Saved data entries
§ §

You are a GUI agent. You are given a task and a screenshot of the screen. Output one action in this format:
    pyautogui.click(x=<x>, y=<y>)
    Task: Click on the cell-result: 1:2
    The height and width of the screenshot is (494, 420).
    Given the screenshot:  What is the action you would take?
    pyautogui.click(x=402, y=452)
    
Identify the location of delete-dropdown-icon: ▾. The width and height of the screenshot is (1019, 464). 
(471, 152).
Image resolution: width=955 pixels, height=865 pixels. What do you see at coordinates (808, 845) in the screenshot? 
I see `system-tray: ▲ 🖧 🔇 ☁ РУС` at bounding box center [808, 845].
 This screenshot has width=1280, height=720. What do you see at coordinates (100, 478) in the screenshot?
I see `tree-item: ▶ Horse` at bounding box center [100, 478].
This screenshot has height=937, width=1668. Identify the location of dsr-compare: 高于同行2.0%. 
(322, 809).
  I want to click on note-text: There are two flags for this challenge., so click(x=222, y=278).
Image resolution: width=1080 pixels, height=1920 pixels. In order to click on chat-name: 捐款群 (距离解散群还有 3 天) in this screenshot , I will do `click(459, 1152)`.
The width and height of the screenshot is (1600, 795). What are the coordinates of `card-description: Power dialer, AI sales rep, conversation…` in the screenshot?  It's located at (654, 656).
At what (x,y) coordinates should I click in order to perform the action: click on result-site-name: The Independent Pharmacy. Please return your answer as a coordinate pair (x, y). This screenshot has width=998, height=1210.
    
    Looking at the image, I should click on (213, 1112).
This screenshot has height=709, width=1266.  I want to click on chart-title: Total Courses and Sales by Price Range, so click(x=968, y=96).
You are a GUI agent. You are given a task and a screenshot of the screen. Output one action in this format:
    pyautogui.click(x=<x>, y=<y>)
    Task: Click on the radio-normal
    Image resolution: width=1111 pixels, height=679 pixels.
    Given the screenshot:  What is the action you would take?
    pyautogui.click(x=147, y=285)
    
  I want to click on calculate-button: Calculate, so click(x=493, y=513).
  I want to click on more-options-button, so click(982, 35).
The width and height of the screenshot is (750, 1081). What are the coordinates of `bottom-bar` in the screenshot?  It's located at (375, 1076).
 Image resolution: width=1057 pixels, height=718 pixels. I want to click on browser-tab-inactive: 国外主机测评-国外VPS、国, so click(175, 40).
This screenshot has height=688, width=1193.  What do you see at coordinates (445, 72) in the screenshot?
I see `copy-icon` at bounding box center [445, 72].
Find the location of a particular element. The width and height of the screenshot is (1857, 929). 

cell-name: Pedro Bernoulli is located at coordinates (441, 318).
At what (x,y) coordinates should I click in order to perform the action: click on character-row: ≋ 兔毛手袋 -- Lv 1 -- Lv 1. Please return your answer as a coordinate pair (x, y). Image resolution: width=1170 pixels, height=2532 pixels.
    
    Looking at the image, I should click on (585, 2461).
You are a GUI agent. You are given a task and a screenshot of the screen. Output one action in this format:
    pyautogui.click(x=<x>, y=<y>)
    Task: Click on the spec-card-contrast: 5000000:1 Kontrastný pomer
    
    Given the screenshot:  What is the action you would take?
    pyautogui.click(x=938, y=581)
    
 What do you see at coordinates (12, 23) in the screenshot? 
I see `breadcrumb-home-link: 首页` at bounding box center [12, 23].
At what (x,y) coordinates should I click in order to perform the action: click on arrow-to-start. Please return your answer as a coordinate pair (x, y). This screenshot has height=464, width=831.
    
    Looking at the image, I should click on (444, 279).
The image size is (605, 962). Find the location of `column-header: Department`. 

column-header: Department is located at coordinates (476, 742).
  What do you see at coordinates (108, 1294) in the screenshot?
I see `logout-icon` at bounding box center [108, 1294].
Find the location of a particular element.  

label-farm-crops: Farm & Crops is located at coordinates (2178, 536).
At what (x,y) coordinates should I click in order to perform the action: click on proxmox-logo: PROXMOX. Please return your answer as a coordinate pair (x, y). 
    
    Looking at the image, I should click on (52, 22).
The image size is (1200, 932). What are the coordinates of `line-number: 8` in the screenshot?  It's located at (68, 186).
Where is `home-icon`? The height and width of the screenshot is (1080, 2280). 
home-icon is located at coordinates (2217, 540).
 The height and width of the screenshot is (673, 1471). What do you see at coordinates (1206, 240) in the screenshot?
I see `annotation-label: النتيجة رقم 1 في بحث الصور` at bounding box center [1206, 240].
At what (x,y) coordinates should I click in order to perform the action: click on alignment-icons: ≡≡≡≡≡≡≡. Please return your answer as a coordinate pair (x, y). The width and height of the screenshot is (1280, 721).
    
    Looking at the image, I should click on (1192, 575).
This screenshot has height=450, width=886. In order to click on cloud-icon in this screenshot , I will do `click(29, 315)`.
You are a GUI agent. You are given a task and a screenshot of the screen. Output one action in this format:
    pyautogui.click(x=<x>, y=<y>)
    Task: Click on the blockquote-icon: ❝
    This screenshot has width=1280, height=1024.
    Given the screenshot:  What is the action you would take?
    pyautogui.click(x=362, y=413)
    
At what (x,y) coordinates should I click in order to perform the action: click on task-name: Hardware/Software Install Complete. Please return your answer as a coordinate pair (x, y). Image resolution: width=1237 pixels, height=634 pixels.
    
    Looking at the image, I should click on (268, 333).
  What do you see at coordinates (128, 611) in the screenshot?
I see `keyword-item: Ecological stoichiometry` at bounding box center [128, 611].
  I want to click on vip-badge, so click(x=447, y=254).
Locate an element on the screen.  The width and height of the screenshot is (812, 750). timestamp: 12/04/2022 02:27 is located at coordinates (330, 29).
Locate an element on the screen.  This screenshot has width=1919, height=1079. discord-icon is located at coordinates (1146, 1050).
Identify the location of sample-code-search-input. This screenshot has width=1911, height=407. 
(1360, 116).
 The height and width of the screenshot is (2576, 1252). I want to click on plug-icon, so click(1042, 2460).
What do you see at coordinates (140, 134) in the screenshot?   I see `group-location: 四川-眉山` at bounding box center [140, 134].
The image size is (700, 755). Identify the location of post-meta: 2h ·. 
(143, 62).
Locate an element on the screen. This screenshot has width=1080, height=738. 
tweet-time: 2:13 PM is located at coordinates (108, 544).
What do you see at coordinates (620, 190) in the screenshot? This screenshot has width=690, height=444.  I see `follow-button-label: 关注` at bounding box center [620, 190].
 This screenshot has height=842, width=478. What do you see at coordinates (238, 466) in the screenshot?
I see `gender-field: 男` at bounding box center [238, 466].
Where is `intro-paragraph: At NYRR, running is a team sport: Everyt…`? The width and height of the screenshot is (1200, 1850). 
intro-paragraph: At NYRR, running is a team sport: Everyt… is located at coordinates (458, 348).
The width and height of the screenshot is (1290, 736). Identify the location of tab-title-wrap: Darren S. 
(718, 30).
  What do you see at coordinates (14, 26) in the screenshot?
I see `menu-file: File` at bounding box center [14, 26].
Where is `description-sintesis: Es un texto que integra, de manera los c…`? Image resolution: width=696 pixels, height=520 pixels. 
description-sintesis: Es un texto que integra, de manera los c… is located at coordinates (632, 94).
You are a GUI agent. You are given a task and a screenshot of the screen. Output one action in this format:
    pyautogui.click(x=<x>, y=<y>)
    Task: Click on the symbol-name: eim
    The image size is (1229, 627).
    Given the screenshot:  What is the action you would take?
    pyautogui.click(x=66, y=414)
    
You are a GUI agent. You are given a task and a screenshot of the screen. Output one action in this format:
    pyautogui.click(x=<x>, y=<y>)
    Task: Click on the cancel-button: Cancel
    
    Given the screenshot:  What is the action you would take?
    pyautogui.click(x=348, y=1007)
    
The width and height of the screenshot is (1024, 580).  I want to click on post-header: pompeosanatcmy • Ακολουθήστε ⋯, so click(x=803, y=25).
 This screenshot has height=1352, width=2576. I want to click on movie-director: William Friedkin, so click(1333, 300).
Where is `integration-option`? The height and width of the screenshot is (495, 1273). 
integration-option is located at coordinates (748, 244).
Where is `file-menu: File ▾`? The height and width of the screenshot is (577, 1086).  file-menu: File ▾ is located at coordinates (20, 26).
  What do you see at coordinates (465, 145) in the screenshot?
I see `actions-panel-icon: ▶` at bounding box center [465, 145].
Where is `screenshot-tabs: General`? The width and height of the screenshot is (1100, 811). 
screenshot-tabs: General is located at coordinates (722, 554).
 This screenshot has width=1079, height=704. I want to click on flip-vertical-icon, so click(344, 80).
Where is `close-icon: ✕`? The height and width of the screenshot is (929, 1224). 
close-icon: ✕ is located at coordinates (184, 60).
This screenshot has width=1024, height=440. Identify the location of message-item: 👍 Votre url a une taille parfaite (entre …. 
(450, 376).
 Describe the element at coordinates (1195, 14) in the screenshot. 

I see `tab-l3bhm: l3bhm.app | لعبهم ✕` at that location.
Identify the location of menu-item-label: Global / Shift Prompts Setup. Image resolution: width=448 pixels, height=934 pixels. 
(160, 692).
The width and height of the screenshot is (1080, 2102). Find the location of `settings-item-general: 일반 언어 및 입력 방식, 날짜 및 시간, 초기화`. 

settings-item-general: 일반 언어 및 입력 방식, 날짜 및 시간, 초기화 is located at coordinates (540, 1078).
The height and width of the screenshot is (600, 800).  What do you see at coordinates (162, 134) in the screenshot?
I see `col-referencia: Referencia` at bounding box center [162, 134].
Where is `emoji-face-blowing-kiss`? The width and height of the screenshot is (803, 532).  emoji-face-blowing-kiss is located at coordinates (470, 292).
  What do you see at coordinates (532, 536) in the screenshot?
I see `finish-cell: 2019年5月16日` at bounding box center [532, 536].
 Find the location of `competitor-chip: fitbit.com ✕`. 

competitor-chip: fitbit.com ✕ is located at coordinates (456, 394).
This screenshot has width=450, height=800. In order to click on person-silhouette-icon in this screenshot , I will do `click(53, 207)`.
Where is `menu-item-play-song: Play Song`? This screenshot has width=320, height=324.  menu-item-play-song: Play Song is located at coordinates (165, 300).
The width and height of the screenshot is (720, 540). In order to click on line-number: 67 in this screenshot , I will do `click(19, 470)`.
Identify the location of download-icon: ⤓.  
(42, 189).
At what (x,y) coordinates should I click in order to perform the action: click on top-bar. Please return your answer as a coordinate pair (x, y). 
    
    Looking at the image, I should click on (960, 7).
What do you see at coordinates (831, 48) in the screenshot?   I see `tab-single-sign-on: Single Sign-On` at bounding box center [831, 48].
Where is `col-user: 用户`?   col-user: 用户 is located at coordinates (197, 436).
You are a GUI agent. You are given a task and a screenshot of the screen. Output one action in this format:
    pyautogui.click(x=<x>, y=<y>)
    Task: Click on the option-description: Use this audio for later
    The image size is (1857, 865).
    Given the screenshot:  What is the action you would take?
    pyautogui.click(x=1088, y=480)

§ §

### Instructions for the task:
Duplicate the stretch of the material above from its start through the line containing "center [100, 478].", both ends included.

### Solution for this exercise:
You are a GUI agent. You are given a task and a screenshot of the screen. Output one action in this format:
    pyautogui.click(x=<x>, y=<y>)
    Task: Click on the cell-result: 1:2
    The height and width of the screenshot is (494, 420).
    Given the screenshot:  What is the action you would take?
    pyautogui.click(x=402, y=452)
    
Identify the location of delete-dropdown-icon: ▾. The width and height of the screenshot is (1019, 464). 
(471, 152).
Image resolution: width=955 pixels, height=865 pixels. What do you see at coordinates (808, 845) in the screenshot? 
I see `system-tray: ▲ 🖧 🔇 ☁ РУС` at bounding box center [808, 845].
 This screenshot has width=1280, height=720. What do you see at coordinates (100, 478) in the screenshot?
I see `tree-item: ▶ Horse` at bounding box center [100, 478].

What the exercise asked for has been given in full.